This is a very homey and simple dish. My mother used to make it often. I made this one evening since my wife washed and dried green beans but did not have a time to make the dish she had in mind and was in the process of putting them away in the refrigerator. I just grabbed a handful of green beans and made this dish.
One of the problems I have is that I do not measure anything especially for this kind of dish The amount of ingredients and seasoning is just a guesstimate. The above picture is the entire amount I made; about 20 green beans and 6-7 baby red potatoes.

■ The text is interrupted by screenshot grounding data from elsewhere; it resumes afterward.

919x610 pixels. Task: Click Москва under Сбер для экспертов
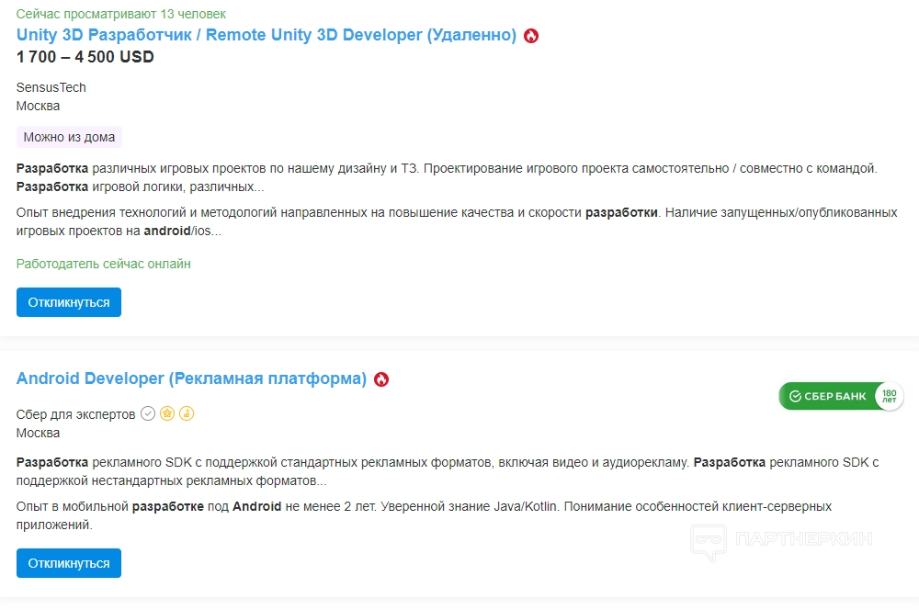coord(39,433)
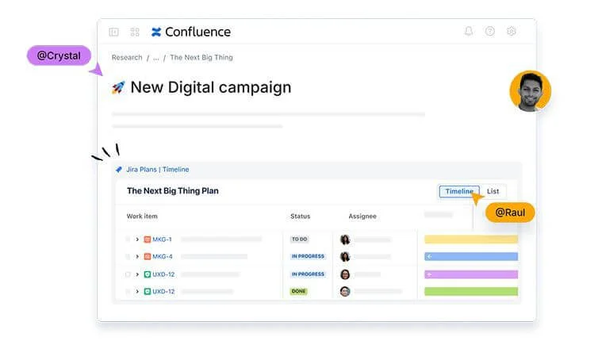Open the settings gear

coord(512,32)
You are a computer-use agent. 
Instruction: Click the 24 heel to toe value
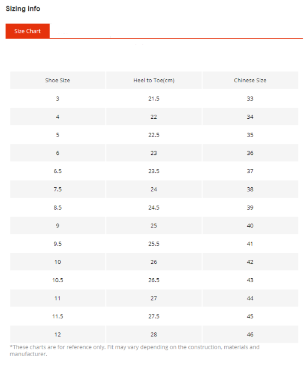(154, 189)
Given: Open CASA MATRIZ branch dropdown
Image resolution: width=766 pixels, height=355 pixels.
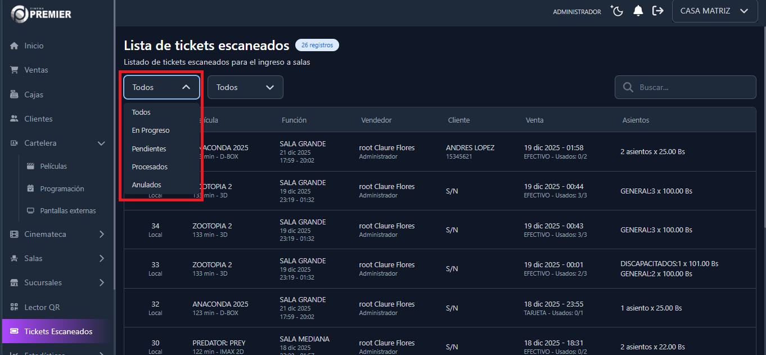Looking at the screenshot, I should click(714, 11).
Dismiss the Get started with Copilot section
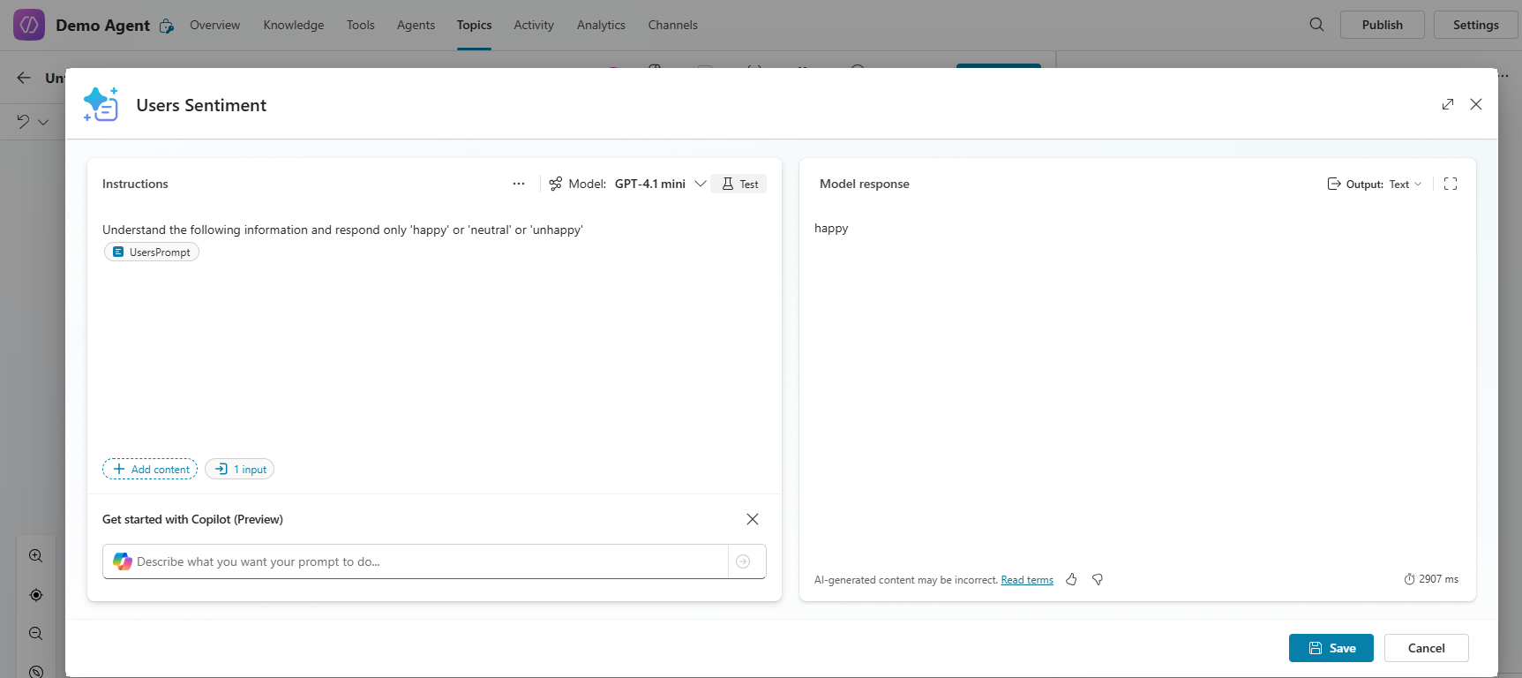The image size is (1522, 678). [x=753, y=519]
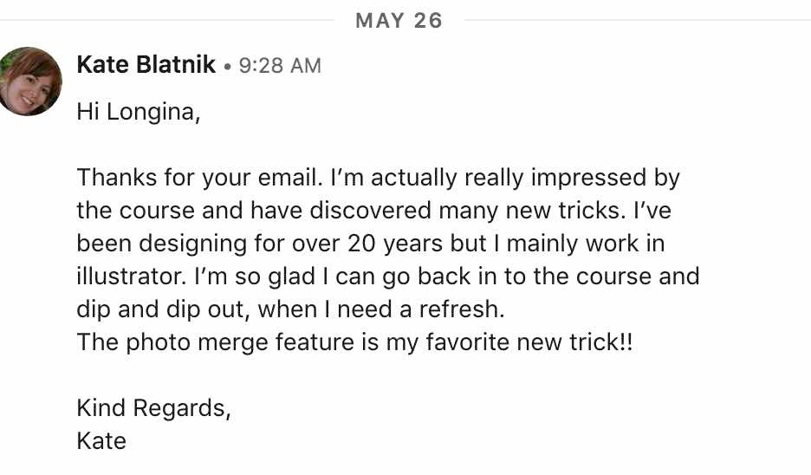Click the MAY 26 date separator
The image size is (811, 475).
pyautogui.click(x=399, y=21)
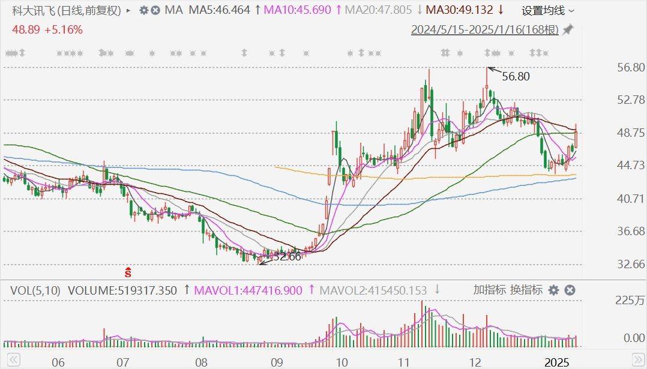Close the VOL indicator panel
Viewport: 647px width, 369px height.
pyautogui.click(x=570, y=290)
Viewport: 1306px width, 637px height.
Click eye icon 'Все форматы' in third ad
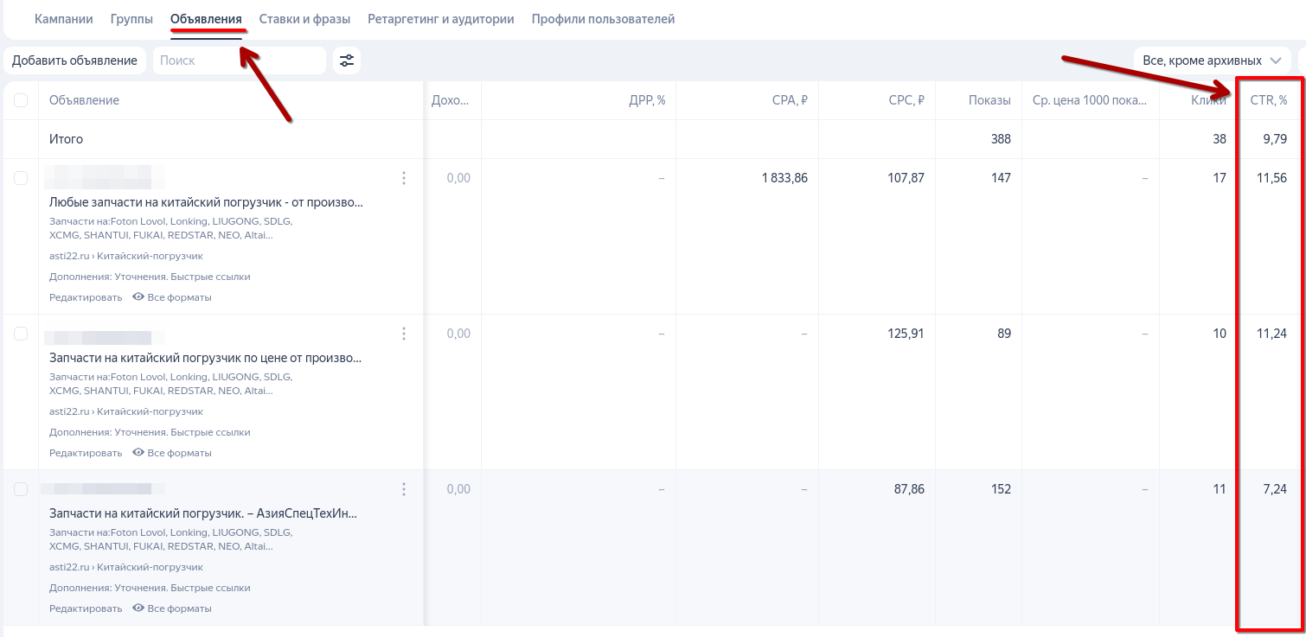pyautogui.click(x=138, y=608)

I removed the “eyes” of the potatoes and cut them in half or quarters depending on their size. In a large frying pan on a medium flame, I added 1/2 tbs of vegetable oil and a splash of dark roasted sesame oil. When the oil was shimmering, I added the green beans (please make sure they are dry, otherwise it splatters) and the potatoes and sautéed briefly so that all the vegetables are coated with oil. I added 2-3 tbs of mirin and tossed it around. After 1 minute or so I added chicken broth (3-4 tbs, non-fat and reduced sodium Swanson
as usual but you can use dashi, sake, or water). I put on a tight fitting lid and turned down the flame to a low simmer. I let it cook for 10 minutes or so and added 1 tbs of soy sauce. I put back the lid and simmered it for another 5-7 minutes. I opened the lid and checked the potatoes to see it they were done (insert a skewer or knife tip). If the potatoes are not done and not much liquid is left, add more water or chicken broth. (In my case, the potatoes were done). The liquid should be reduced quite a bit at this point (Picture below). I added a half tbs more soy sauce (to give a fresh soy sauce flavor) and tossed it around and let the liquid evaporate almost completely (another 1 to 2 minutes).
This is a somehow very comforting dish for me since it was one of my mother’s repertoire. Classic Japanese seasoning but the fresh taste of green beans comes through. Perfect side for any Japanese meal or you could have it by itself with sake like we did.